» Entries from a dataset

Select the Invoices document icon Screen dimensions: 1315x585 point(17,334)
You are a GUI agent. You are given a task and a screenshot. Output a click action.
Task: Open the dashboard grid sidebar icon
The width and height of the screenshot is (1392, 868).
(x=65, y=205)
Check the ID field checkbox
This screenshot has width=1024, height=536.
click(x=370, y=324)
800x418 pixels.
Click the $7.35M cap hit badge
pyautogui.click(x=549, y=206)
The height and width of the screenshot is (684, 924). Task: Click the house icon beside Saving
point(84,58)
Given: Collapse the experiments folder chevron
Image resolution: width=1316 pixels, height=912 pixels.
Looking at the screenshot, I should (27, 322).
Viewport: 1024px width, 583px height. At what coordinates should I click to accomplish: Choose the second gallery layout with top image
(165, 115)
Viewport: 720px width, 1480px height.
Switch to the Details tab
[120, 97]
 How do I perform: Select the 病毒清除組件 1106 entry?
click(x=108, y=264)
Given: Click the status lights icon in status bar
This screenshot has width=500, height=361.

» Your goal
Revise the material above so that every occurrence of "icon" becomes "button", with all other text left unchanged.

» Exercise output
Select the Invoices document button Screen dimensions: 1315x585 point(17,334)
You are a GUI agent. You are given a task and a screenshot. Output a click action.
Task: Open the dashboard grid sidebar button
The width and height of the screenshot is (1392, 868).
(x=65, y=205)
Check the ID field checkbox
This screenshot has width=1024, height=536.
click(x=370, y=324)
800x418 pixels.
Click the $7.35M cap hit badge
pyautogui.click(x=549, y=206)
The height and width of the screenshot is (684, 924). Task: Click the house button beside Saving
point(84,58)
Given: Collapse the experiments folder chevron
Image resolution: width=1316 pixels, height=912 pixels.
Looking at the screenshot, I should (27, 322).
Viewport: 1024px width, 583px height. At what coordinates should I click to accomplish: Choose the second gallery layout with top image
(165, 115)
Viewport: 720px width, 1480px height.
Switch to the Details tab
[120, 97]
 How do I perform: Select the 病毒清除組件 1106 entry?
click(x=108, y=264)
Given: Click the status lights button in status bar
This screenshot has width=500, height=361.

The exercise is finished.